Some platforms like Getty Images are banning AI-generated art altogether, others trying to move in the direction outlined by Butterick. For instance, Shutterstock, which has recently begun selling AI-generated content as part of its partnership with OpenAI and LG, announced that it would be adding an opt-out function to contributors’ accounts. That function “will allow artists to exclude their content from any future datasets if they prefer not to have their content used for training computer vision technology.” In addition to that, Shutterstock set up a Contributor Fund, which would be used to compensate the artists whose IP was used in the development of the AI-generative models. DeviantArt is likewise providing creators a way to block AI systems from scraping up their content. A special HTML tag will apply to the pages of the DevianArt artists who requested that their work is exempted from AI training. Third parties will have to filter out content with the tag under the platform’s terms of service. It’s worth noting that, technically, AI systems will still be able to vacuum that data up.

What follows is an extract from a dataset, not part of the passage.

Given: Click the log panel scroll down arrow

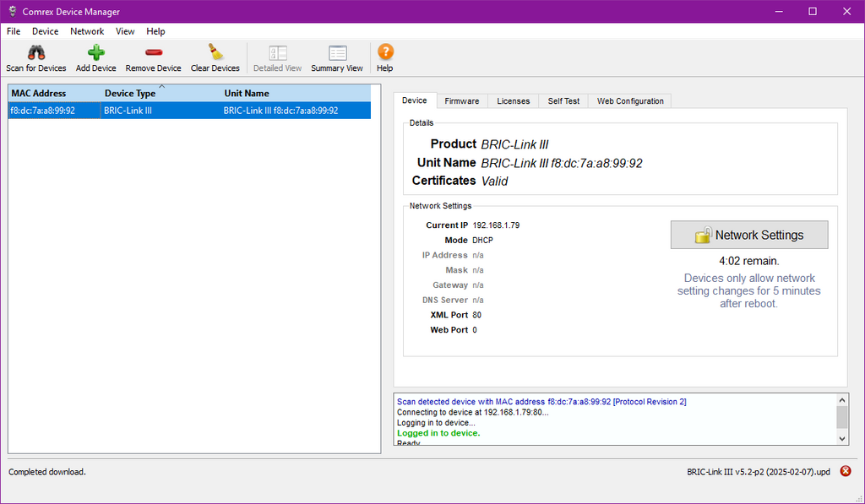Looking at the screenshot, I should pos(842,437).
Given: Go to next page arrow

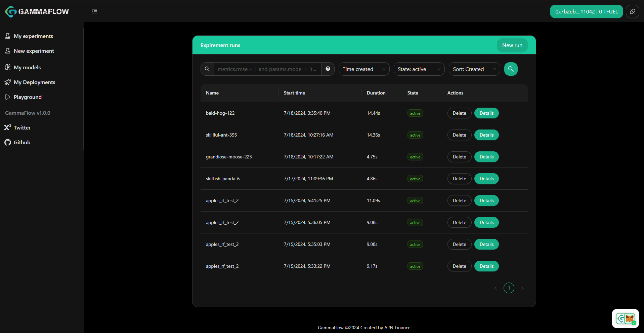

However, such goodwill examples are far and few between, and it’s unlikely that they will become a norm without proper regulation. The Copilot lawsuit, aside from shedding more light on the issue of AI training, may as well trigger that necessary shift. And even if one complaint is unlikely to change the system, it may cause a domino effect, paving the way for similar legal challenges and eventual regulation. Seeing as new AI products are popping up like mushrooms, we need to rein in the companies behind them before it’s too late and they’ve already gobbled up all our data.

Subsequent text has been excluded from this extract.